I’m a professor of machine learning. Machine learning is the main technique at the heart of the current revolution in artificial intelligence. A major aim of our field is to develop algorithms that better understand data: that can reveal the underlying intent or state of health behind the information flow. Already machine learning techniques are used to recognise faces or make recommendations, as we develop better algorithms that better aggregate data, our understanding of the individual also improves.

What do we lose by revealing so much of ourselves? How are we exposed when so much of our digital soul is laid bare? Have we engaged in a Faustian pact with the internet giants? Similar to Faust, we might agree to the pact in moments of levity, or despair, perhaps weakened by poor health. My father died last year, but there are still echoes of him on line. Through his account on Facebook I can be reminded of his birthday or told of common friends. Our digital souls may not be immortal, but they certainly outlive us. What we choose to share also affects our family: my wife and I may be happy to share information about our genetics, perhaps for altruistic reasons, or just out of curiosity. But by doing so we are also sharing information about our children’s genomes. Using a supermarket loyalty card gains us discounts on our weekly shop, but also gives the supermarket detailed information about our family diet. In this way we’d expose both the nature and nurture of our children’s upbringing. Will our decisions to make this information available haunt our children in the future? Are we equipped to understand the trade offs we make by this sharing?

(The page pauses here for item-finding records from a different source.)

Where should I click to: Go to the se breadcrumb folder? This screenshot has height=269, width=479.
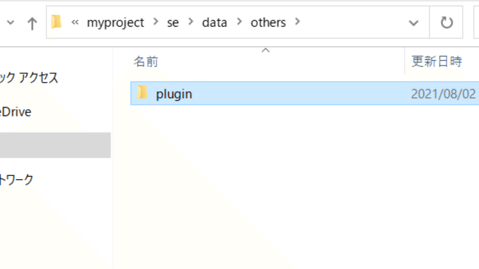tap(173, 23)
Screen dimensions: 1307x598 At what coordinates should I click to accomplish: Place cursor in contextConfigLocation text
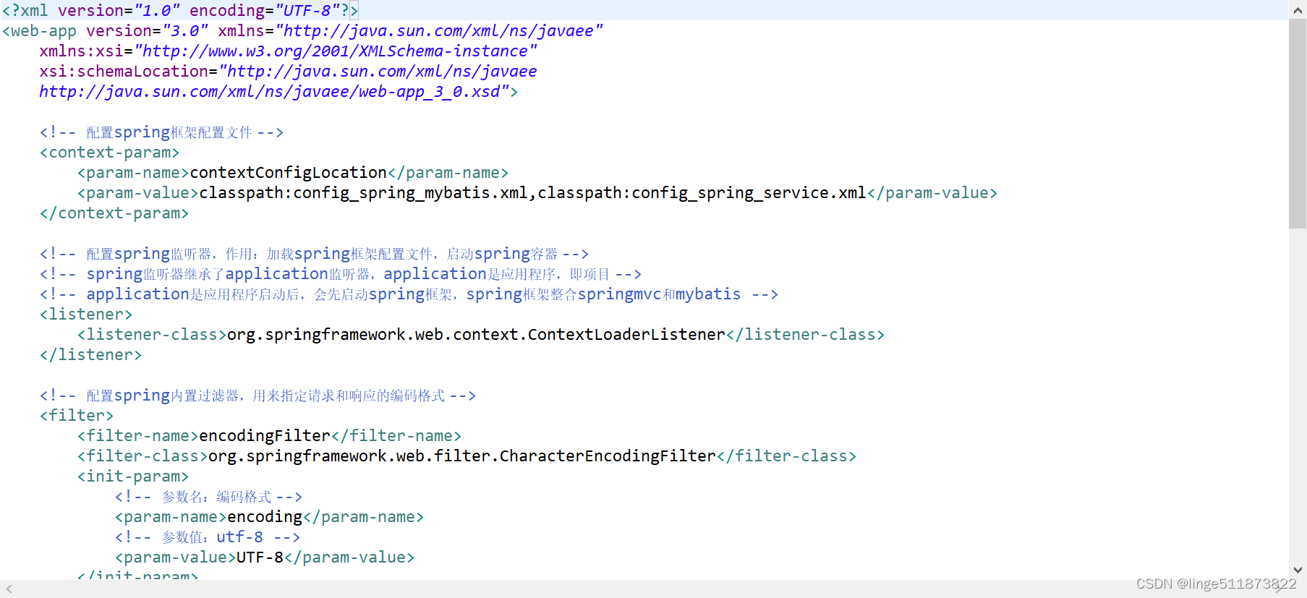point(289,173)
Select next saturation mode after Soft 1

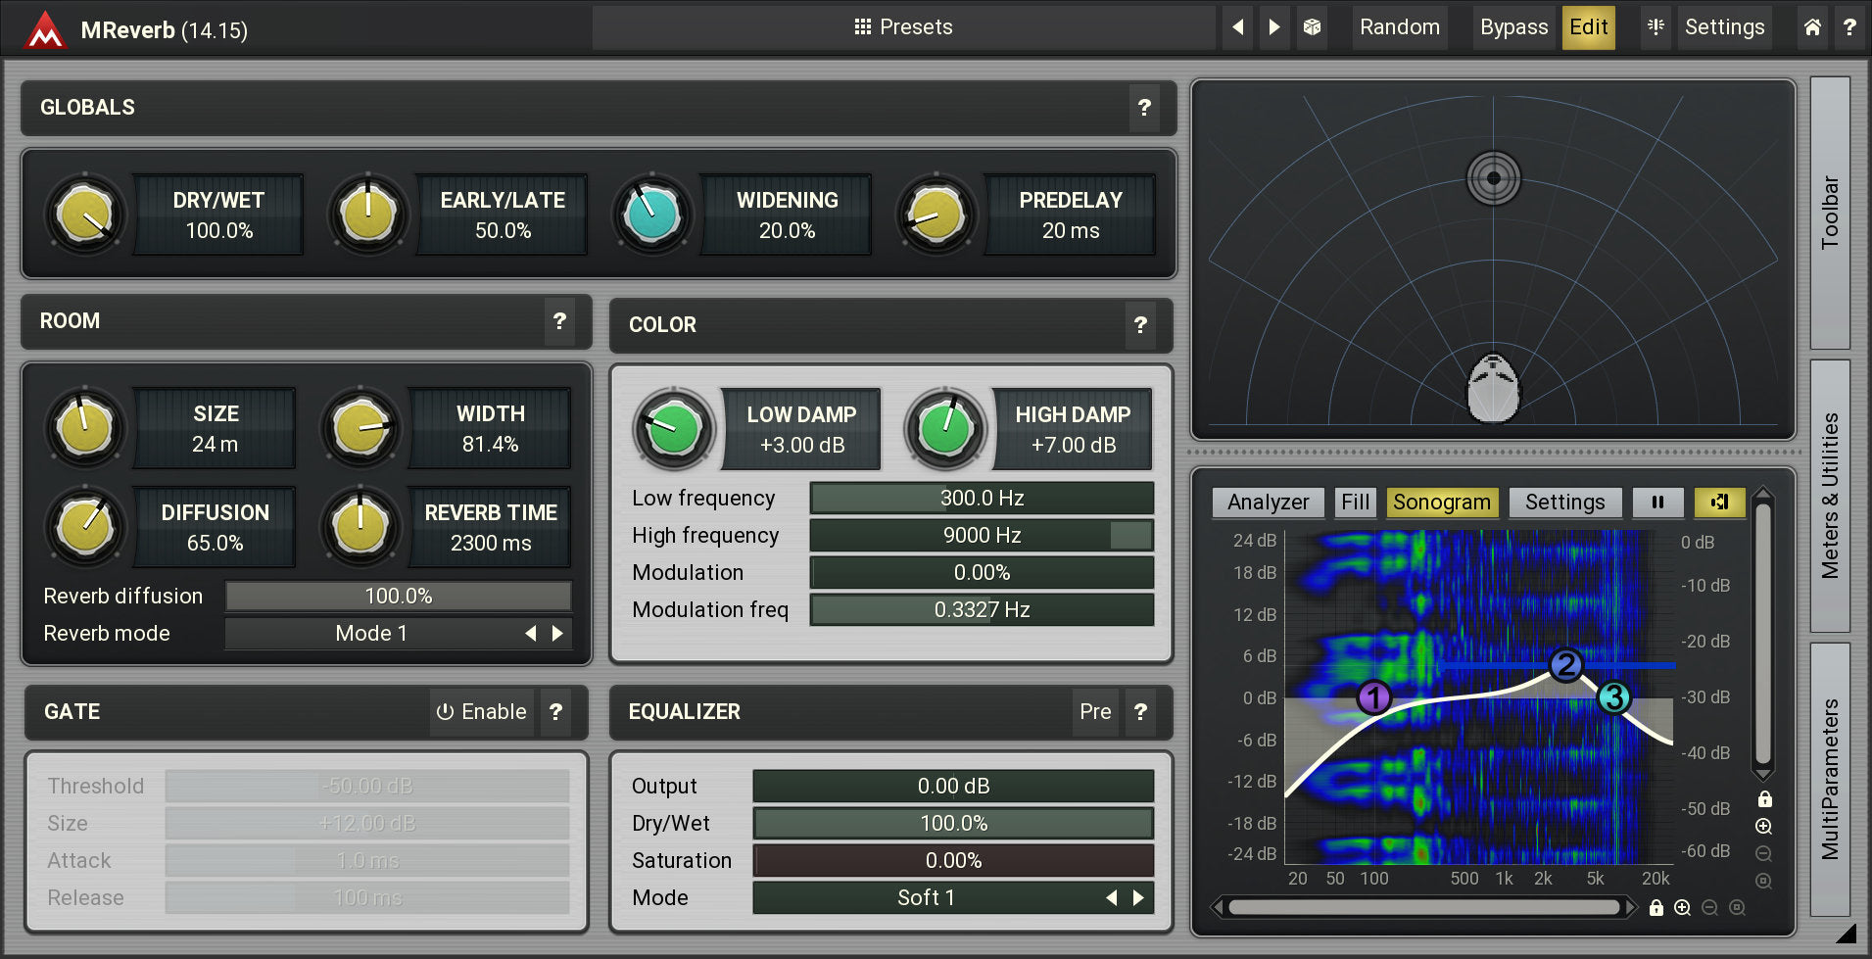pyautogui.click(x=1138, y=898)
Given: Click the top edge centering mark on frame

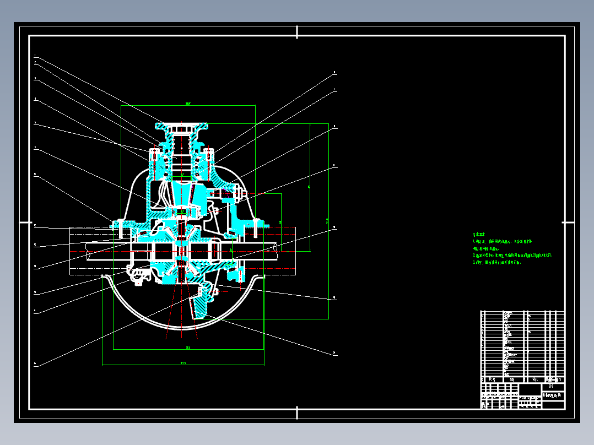Looking at the screenshot, I should pyautogui.click(x=297, y=32).
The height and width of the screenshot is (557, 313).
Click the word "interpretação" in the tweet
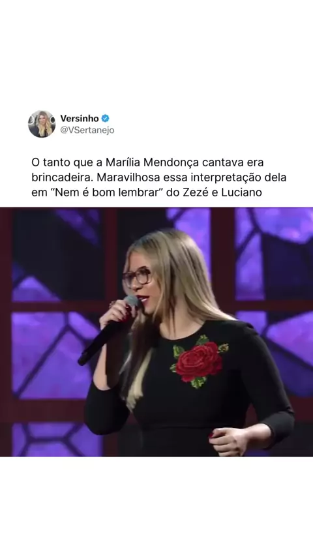pyautogui.click(x=225, y=177)
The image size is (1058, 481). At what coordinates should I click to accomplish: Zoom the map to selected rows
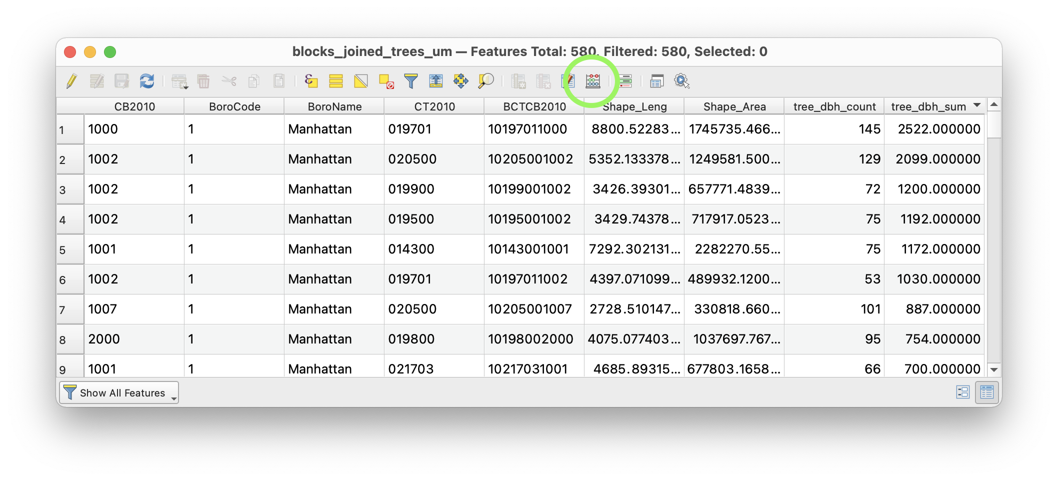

There have been calls from Elon Musk, Stephen Hawking and others to regulate artificial intelligence research. They cite fears about autonomous and sentient artificial intelligence that  could self replicate beyond our control. Most of my colleagues believe that such breakthroughs are beyond the horizon of current research. Sentient intelligence is  still not at all well understood. As Ryan Adams, a friend and colleague based at Harvard tweeted:

Personally, I worry less about the machines, and more about the humans with enhanced powers of data access. After all, most of our historic problems seem to have come from humans wielding too much power, either individually or through institutions of government or business. Whilst sentient AI does seem beyond our horizons, one aspect of it is closer to our grasp. An aspect of sentient intelligence is ‘knowing yourself’, predicting your own behaviour. It does seem to me plausible that through accumulation of data computers may start to ‘know us’ even better than we know ourselves. I think that one concern of Musk and Hawking is that the computers would act autonomously on this knowledge. My more immediate concern is that our fellow humans, through the modern equivalents of the bank of St George, will be exploiting this knowledge leading to a form of data-oligarchy. And in the manner of oligarchies, the power will be in the hands of very few but wielded to the effect of many.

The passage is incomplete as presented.